## [Texte source]

----------------------------------------

Dans ses uniques conclusions adressées au greffe par le réseau privé virtuel des avocats le 24 juillet 2020, la société FEDEX EXPRESS FR, anciennement TNT EXPRESS France demande à la Cour de':

A titre principal,

- Infirmer le jugement rendu par le Conseil de prud'hommes de Bobigny en date du 30 octobre 2019, en ce qu'il a condamné la Société au paiement des sommes suivantes':

* 6.657,88 euros au titre de la prime de maintien dans l'emploi pour la période d'avril 2015 à décembre 2015,

* 665,78 euros au titre des congés payés afférents,

* 1.435 euros au titre du rappel des primes annuelles,

* 143,50 au titre des congés payés afférents,

* 2.051,15 euros au titre du complément d'allocation de congé de reclassement,

* 205,15 euros au titre des congés payés afférents,

* 28.500 euros à titre de dommages et intérêts pour licenciement sans cause réelle et sérieuse,

* 500 euros au titre de l'article 700 du Code de procédure civile,

- Confirmer le jugement rendu par le Conseil de prud'hommes de Bobigny en date du 30 octobre 2019 en ce qu'il a débouté Madame [B] du surplus de ses demandes et l'a condamné à verser à la Société la somme de 1.500 au titre de l'article 700 du Code de procédure civile,

- Débouter Madame [B] de l'ensemble de ses demandes, fins et conclusions,

A titre subsidiaire,

- Limiter le montant de l'indemnité pour licenciement sans cause réelle et sérieuse au minimum prévu par l'article L.1235-3 du Code du travail dans sa rédaction applicable aux faits d'espèce,

- Débouter Madame [B] du surplus de ses demandes,

En tout état de cause,

- Débouter Madame [B] de sa demande au titre de l'article 700 du Code de procédure civile,

- Débouter Madame [B] de sa demande au titre des intérêts au taux légal,

- Débouter Madame [B] de sa demande au titre des dépens d'instance,

- Condamner Madame [B] à payer à la Société la somme de 2.000 euros au titre de l'article 700 du Code de procédure civile.

L'ordonnance de clôture est intervenue le 17 mai 2022.

Par un plus ample exposé des faits, des prétentions et des moyens des parties, la Cour se réfère à leurs conclusions écrites conformément aux dispositions de l'article 455 du code de procédure civile.

MOTIFS DE LA DECISION :

1- Sur la validité de la convention de forfait en jours

Le forfait annuel en jours consiste à décompter le temps de travail en jours ou en demi-journées et non plus en heures. Il fixe le nombre de jours que le salarié doit s'engager à effectuer chaque année. Sa mise en place est subordonnée d'une part à la conclusion d'un accord collectif d'entreprise ou d'établissement ou, à défaut, d'une convention ou un accord de branche qui détermine les catégories de salariés susceptibles de conclure une convention individuelle de forfait, ainsi que la durée annuelle du travail à partir de laquelle le forfait est établi, et fixe les caractéristiques principales de ces conventions ainsi qu'à une convention individuelle de forfait passée avec le salarié par écrit.

----------------------------------------

## [Données fournies]
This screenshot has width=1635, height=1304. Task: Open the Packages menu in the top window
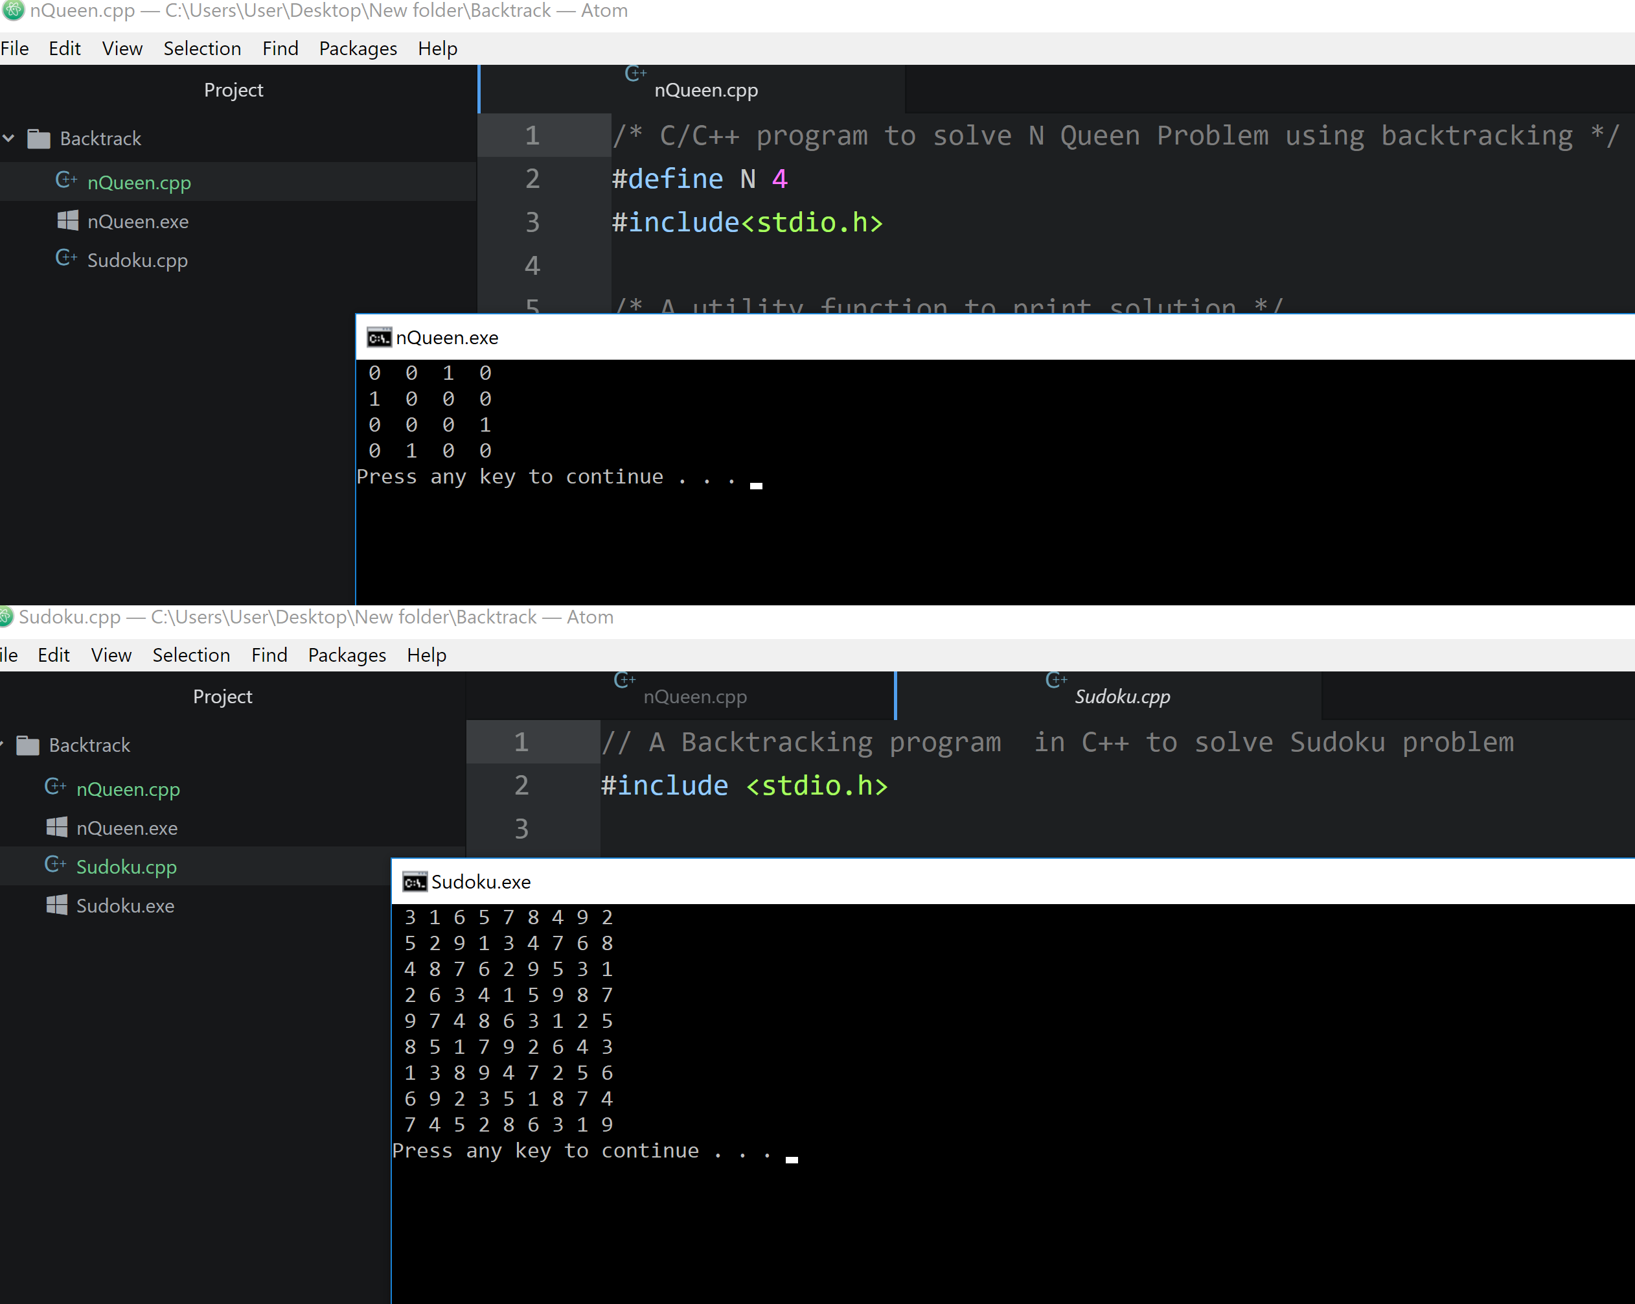(x=357, y=49)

----------------------------------------

## [Consigne 1]
Dans le texte source, relevez toutes les sommes que le Conseil de prud'hommes de Bobigny a condamné la Société à payer et dont celle-ci demande l'infirmation.
## [Consigne 2]
Recopiez le passage du texte source de « - Débouter Madame [B] du » à « 700 du Code de procédure civile. ».
## [Consigne 3]
Rédigez la suite du texte source sur la convention de forfait en jours, à partir de l'endroit où il s'arrête.
Les données ci-dessus proviennent d'une autre source que le texte source.

## [Réponse rédigée 1]
- 6.657,88 euros
- 665,78 euros
- 1.435 euros
- 143,50
- 2.051,15 euros
- 205,15 euros
- 28.500 euros
- 500 euros

## [Réponse rédigée 2]
- Débouter Madame [B] du surplus de ses demandes,

En tout état de cause,

- Débouter Madame [B] de sa demande au titre de l'article 700 du Code de procédure civile,

- Débouter Madame [B] de sa demande au titre des intérêts au taux légal,

- Débouter Madame [B] de sa demande au titre des dépens d'instance,

- Condamner Madame [B] à payer à la Société la somme de 2.000 euros au titre de l'article 700 du Code de procédure civile.

## [Réponse rédigée 3]
Il incombe à l'employeur de rapporter la preuve qu'il a respecté les stipulations de l'accord collectif destinées à assurer la protection de la santé et de la sécurité des salariés soumis au régime du forfait en jours et d'établir que le salarié a été soumis à un moment quelconque à un contrôle de sa charge de travail et de l'amplitude de son temps de travail, la convention de forfait en jours étant sans effet à défaut, en sorte que le salarié est en droit de solliciter le règlement de ses heures supplémentaires.

Au cas d'espèce, l'accord collectif d'entreprise en date du 21 décembre 1999 prévoit la mise en place d'un forfait annuel en jours et fixe des modalités de suivi du temps de travail en prévoyant qu'il sera établi un bilan hebdomadaire des amplitudes des journées travaillées, lequel pourra donner lieu à un entretien entre le collaborateur et le responsable. Par ailleurs, il est rappelé que la journée travaillée doit se situer à l'intérieur de la plage 8h-21 heures.

La salariée soutient que ces garanties son insuffisantes et en tout état de cause non respectées par la direction, aucun suivi n'ayant été en réalité mis en place, ce qui a été admis par le directeur du comité d'entreprise, lors de la réunion extraordinaire du 28 mai 2015.

La société FEDEX EXPRESS FR affirme que la convention de forfait en jours est parfaitement valable en ce que l'accord laisse à la libre appréciation des parties les modalités d'exécution du bilan dont il s'agit et que «'les obligations de suivi ont bien été respectées'».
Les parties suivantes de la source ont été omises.